PROBLEM:
Your copy should hold only the lines from the one containing "Screen dimensions: 835x566" through the final line of the entries, exactly as written, with no pictures.

EXTRACTED DATA:

########################################

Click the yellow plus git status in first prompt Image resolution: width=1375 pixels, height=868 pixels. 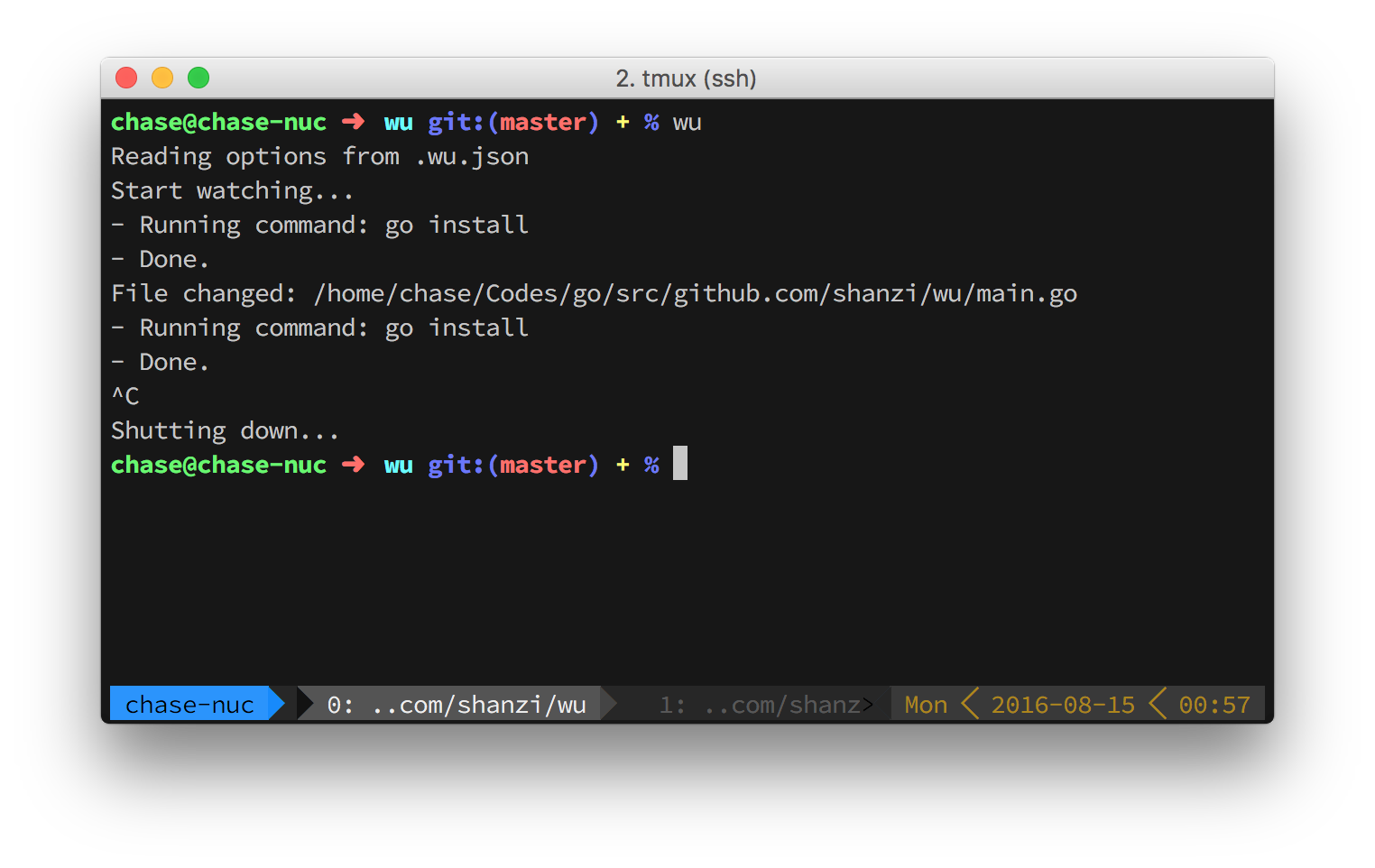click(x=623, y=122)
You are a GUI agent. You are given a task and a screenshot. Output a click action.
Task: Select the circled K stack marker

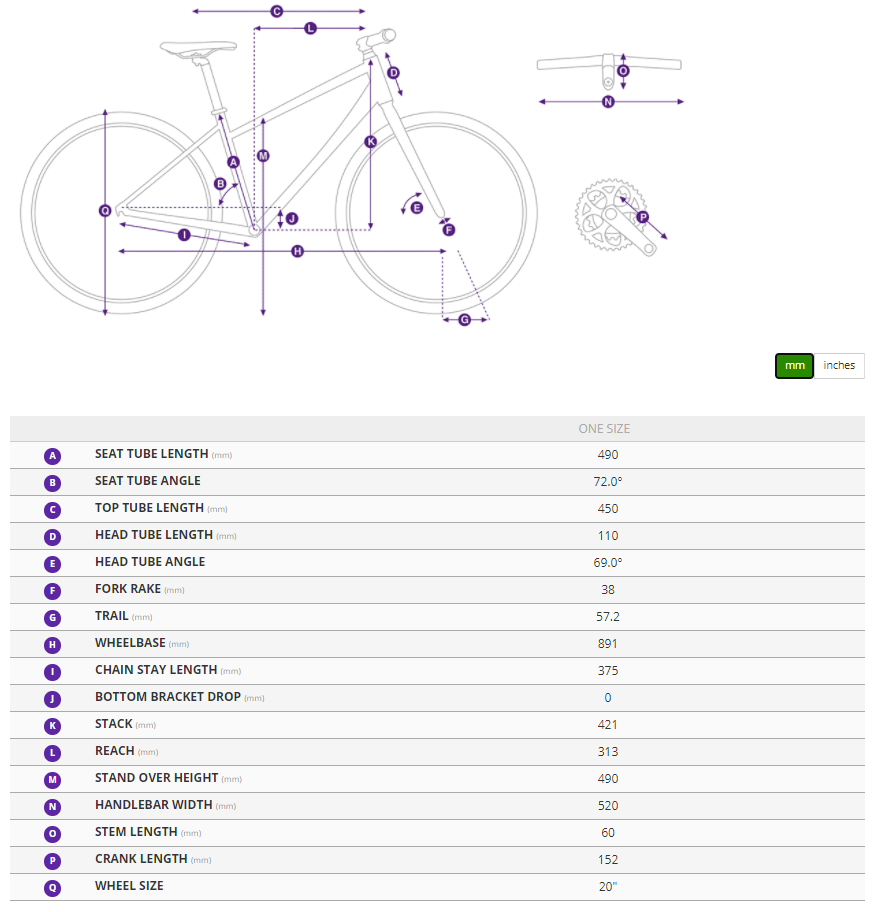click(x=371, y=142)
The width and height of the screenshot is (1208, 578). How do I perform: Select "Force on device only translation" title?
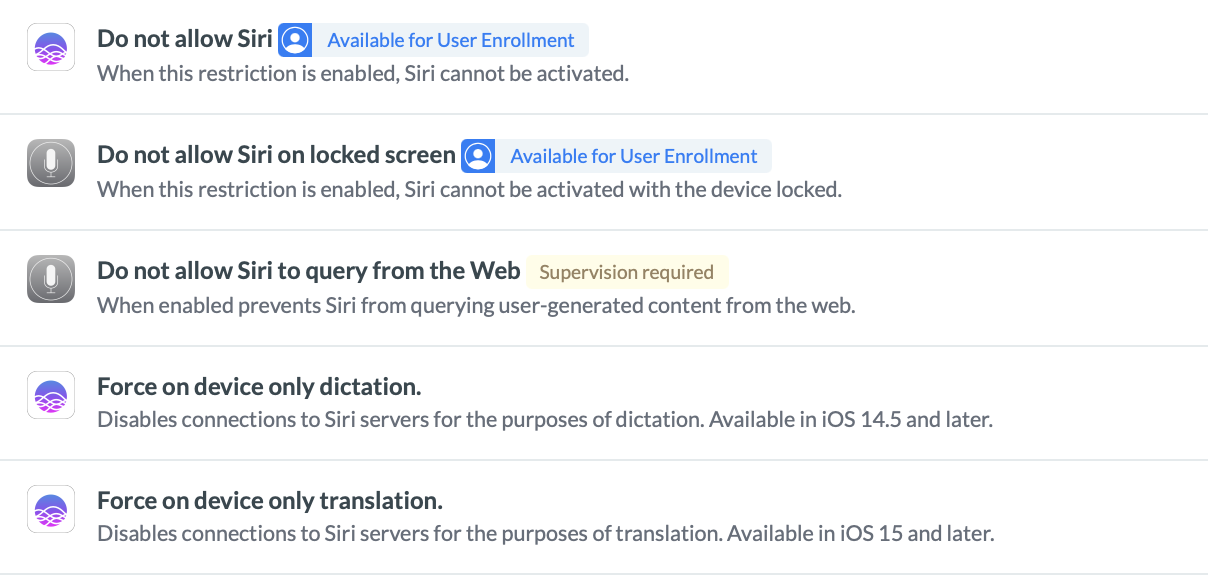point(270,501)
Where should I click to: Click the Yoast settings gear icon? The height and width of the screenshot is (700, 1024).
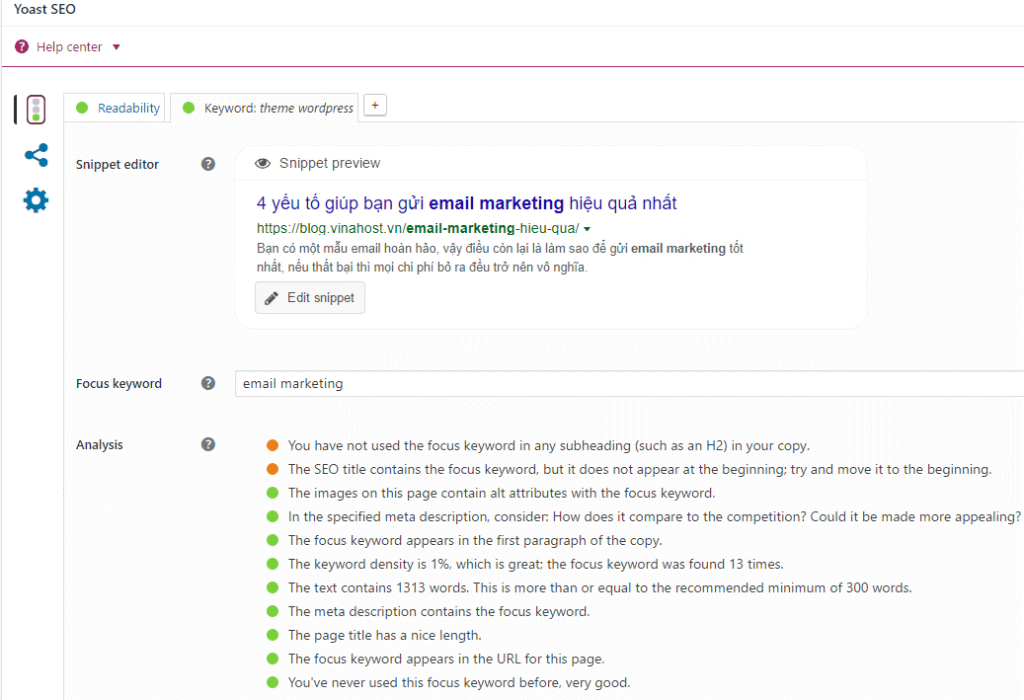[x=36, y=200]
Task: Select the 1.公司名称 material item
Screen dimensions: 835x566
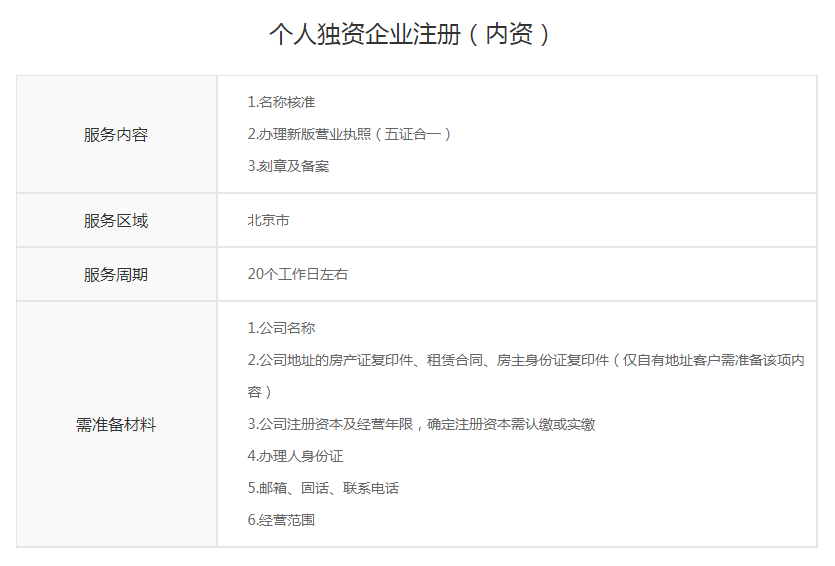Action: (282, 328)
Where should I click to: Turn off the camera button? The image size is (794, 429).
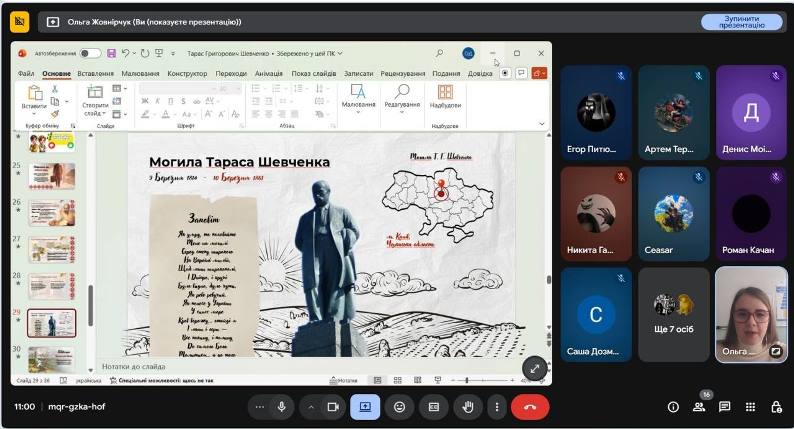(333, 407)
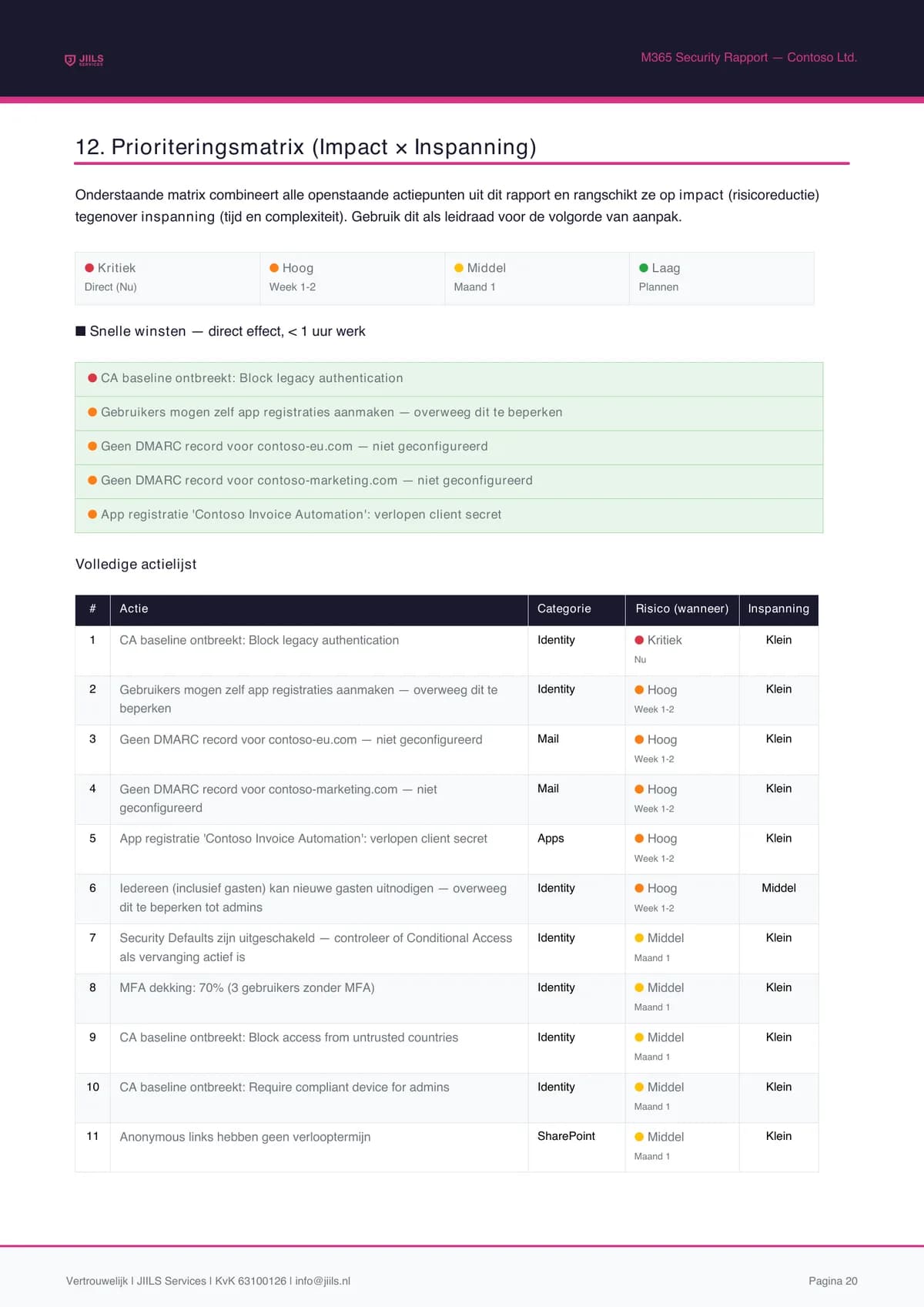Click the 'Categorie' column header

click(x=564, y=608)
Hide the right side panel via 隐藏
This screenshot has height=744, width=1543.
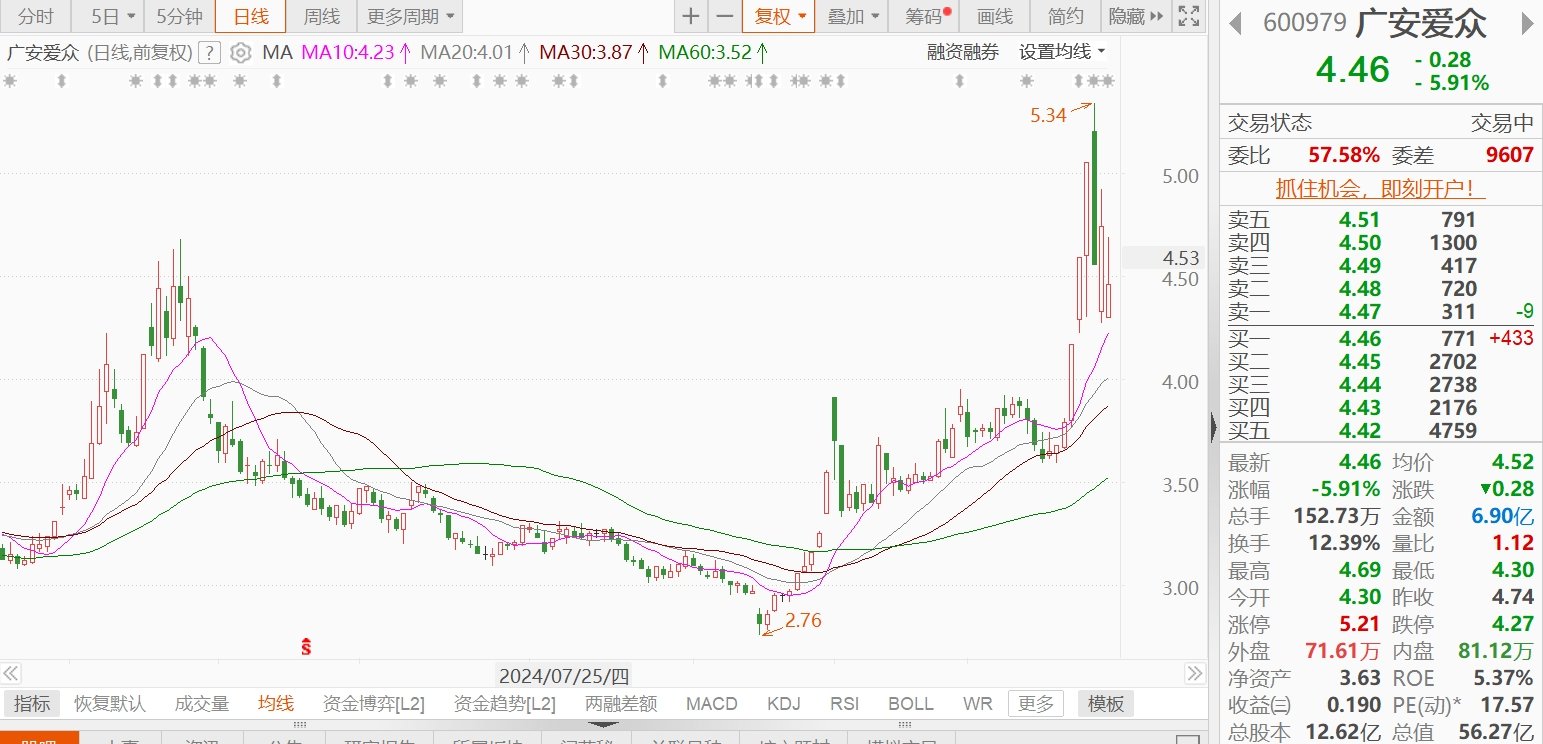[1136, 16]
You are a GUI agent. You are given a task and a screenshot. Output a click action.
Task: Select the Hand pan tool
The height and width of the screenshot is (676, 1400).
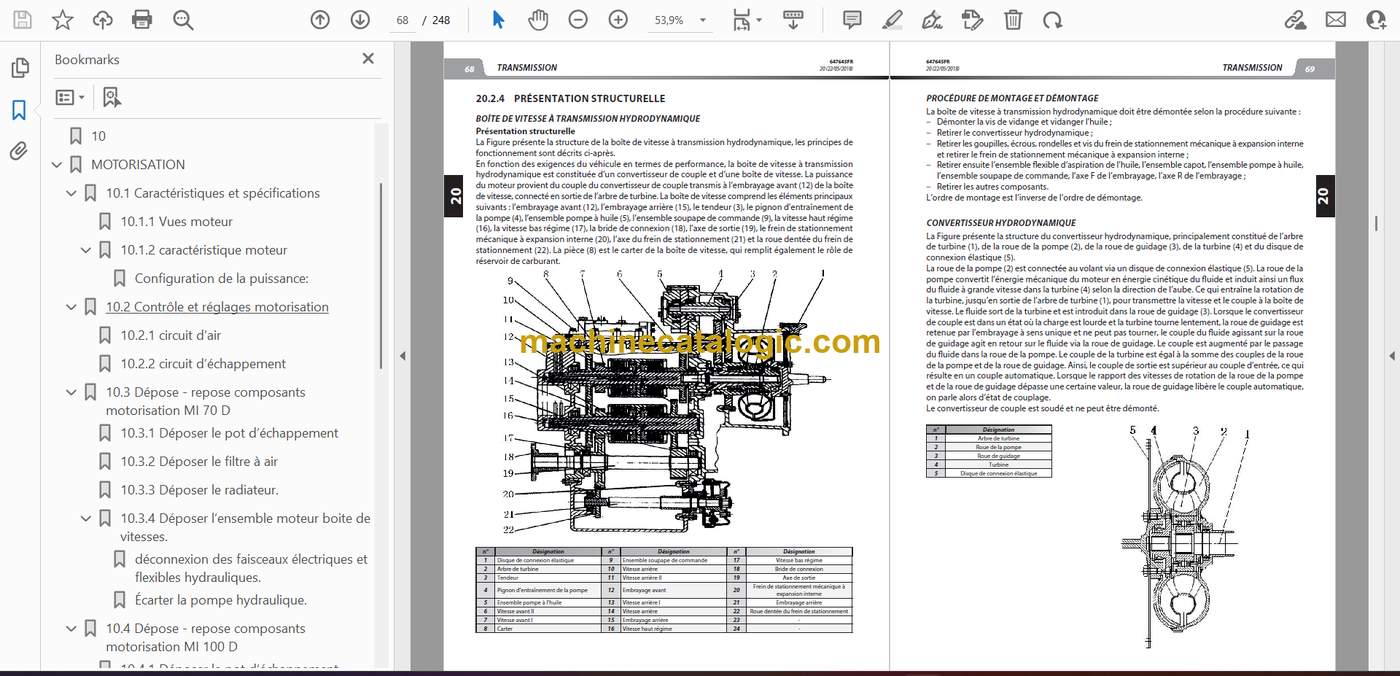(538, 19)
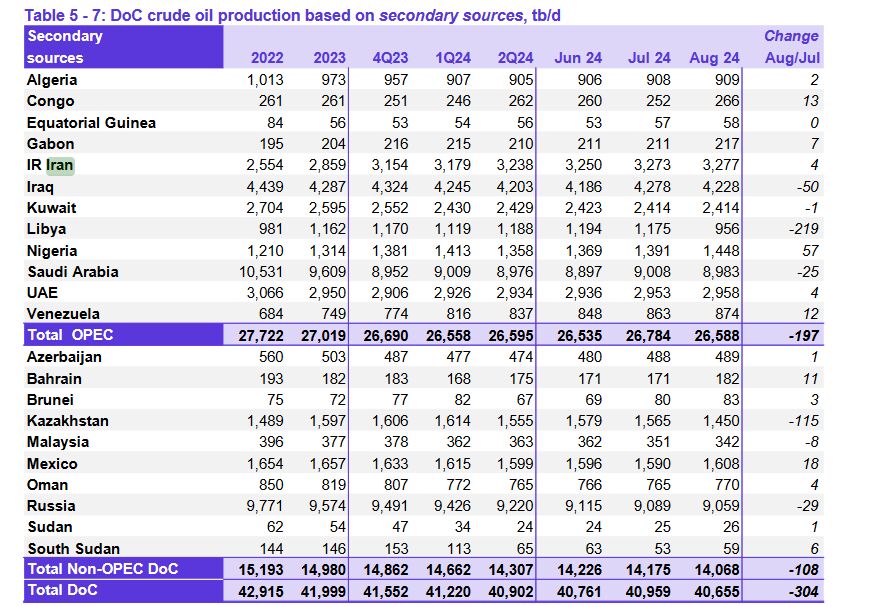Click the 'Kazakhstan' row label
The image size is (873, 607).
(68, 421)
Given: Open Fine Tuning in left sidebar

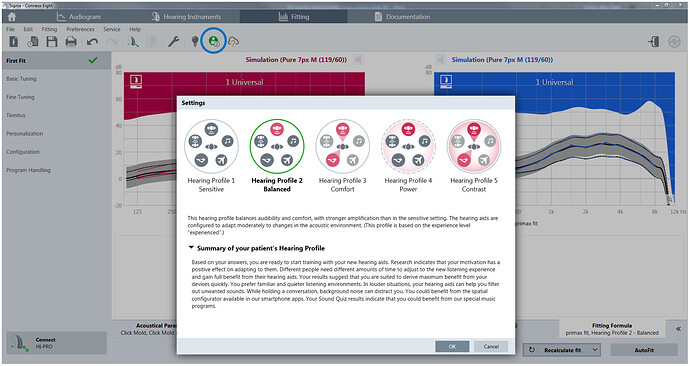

########################################

RESULT BELOW:
Screen dimensions: 835x566
Action: (282, 328)
Where should I click to: Turn off the camera button? The image size is (794, 429).
(333, 407)
Click the 'Categorie' column header

click(x=564, y=608)
Hide the right side panel via 隐藏
This screenshot has height=744, width=1543.
[1136, 16]
You are a GUI agent. You are given a task and a screenshot. Output a click action.
Task: Select the Hand pan tool
The height and width of the screenshot is (676, 1400).
(538, 19)
Click the 'Kazakhstan' row label
The image size is (873, 607).
(68, 421)
Given: Open Fine Tuning in left sidebar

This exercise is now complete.